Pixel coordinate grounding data
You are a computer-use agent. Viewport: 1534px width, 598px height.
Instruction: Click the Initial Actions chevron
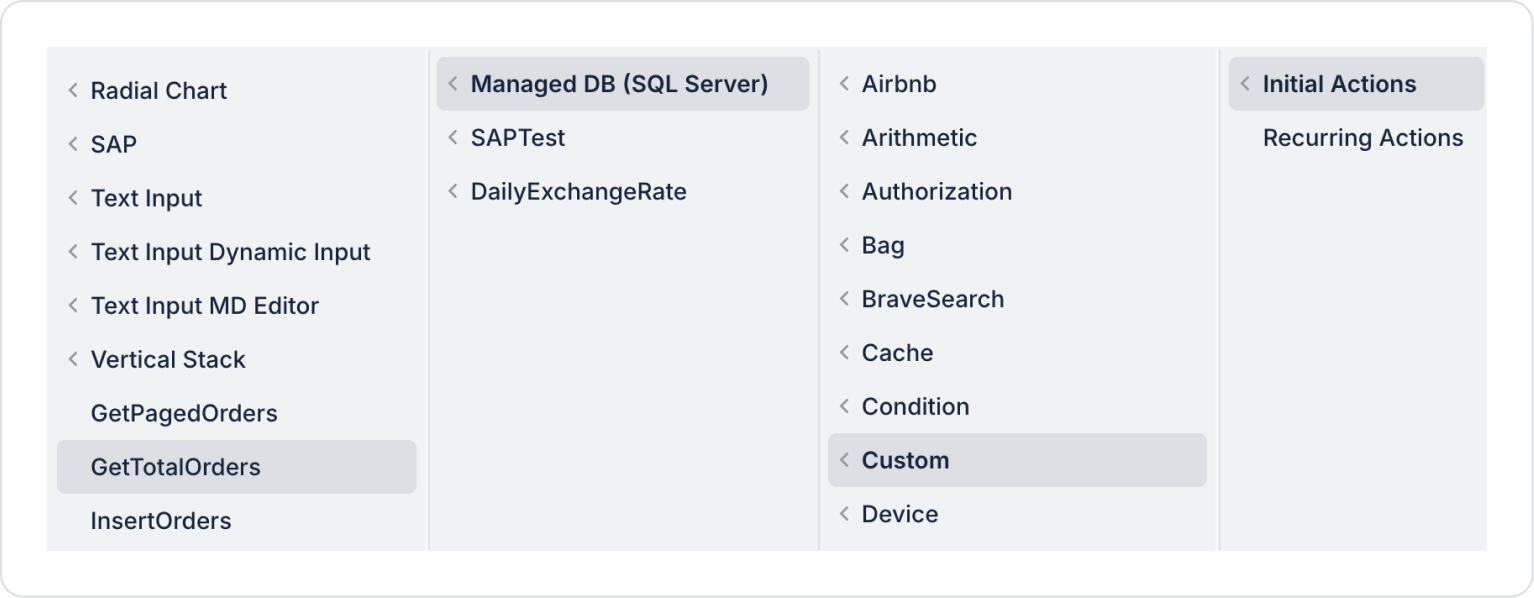(x=1245, y=84)
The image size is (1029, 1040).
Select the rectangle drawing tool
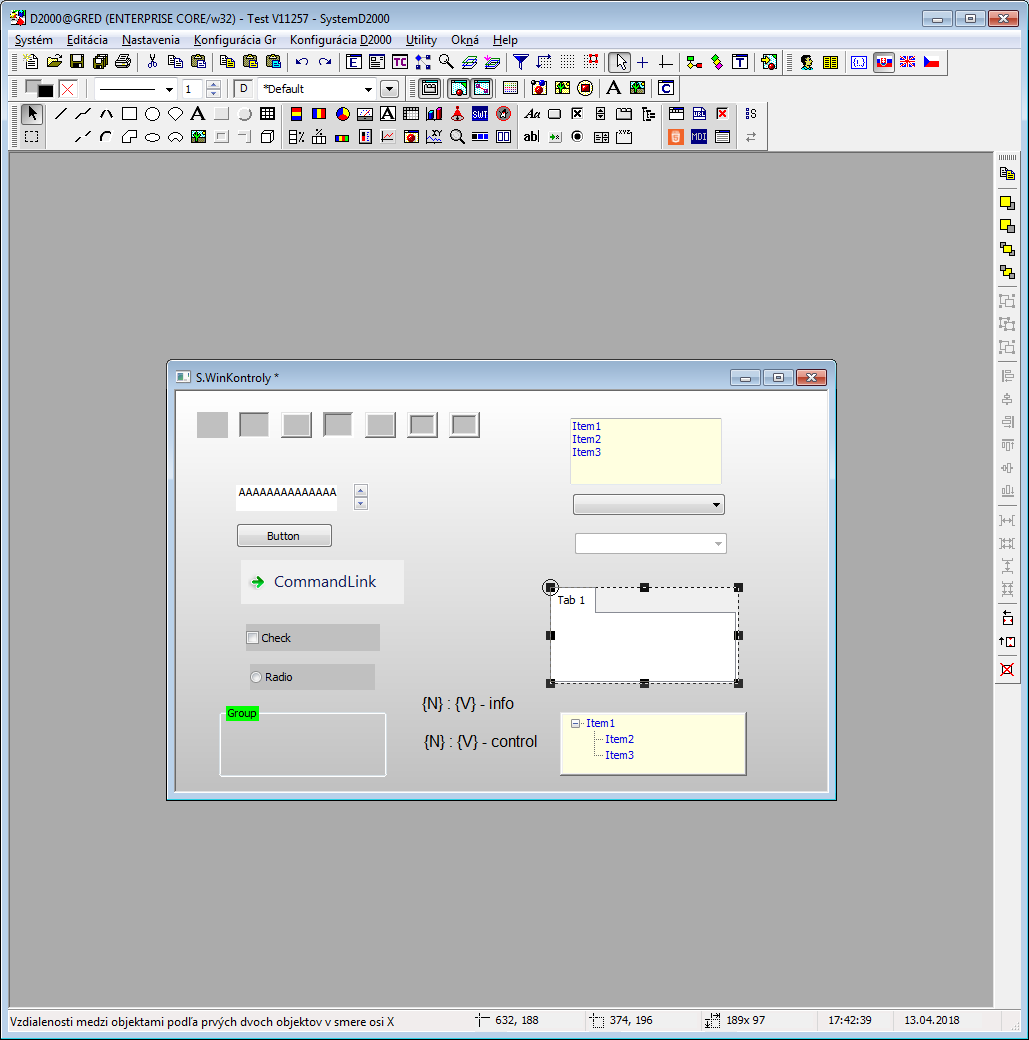pyautogui.click(x=129, y=114)
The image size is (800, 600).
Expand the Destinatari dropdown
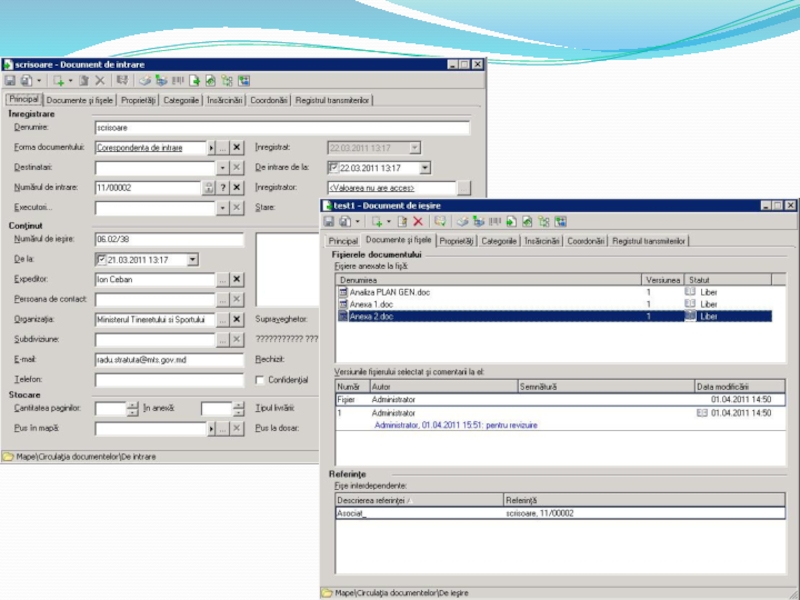pyautogui.click(x=222, y=168)
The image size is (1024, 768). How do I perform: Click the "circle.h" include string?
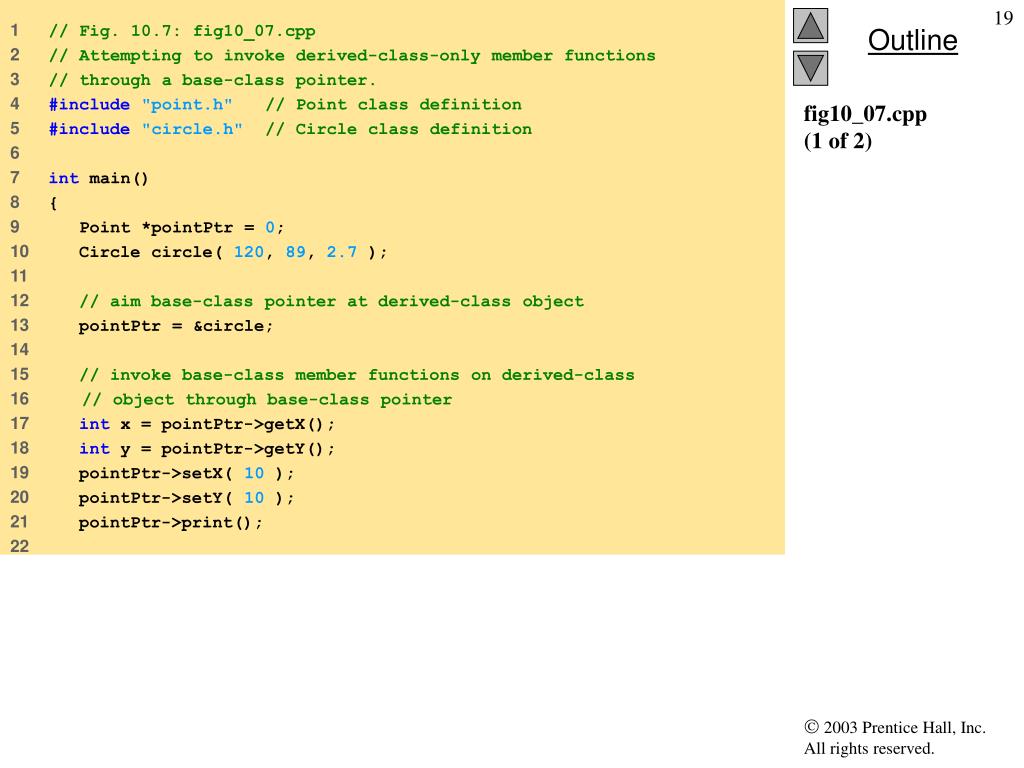tap(192, 129)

WHAT THIS TASK INVOLVES
The reply must consist of the records, repeated exactly, minus any images.

TASK ANSWER
You are a computer-use agent. Viewport: 1534px width, 598px height.
Instruction: Click the Initial Actions chevron
(x=1245, y=84)
The image size is (1029, 1040).
Select the rectangle drawing tool
pyautogui.click(x=129, y=114)
The image size is (800, 600).
Expand the Destinatari dropdown
pyautogui.click(x=222, y=168)
The image size is (1024, 768). How do I perform: Click the "circle.h" include string?
tap(192, 129)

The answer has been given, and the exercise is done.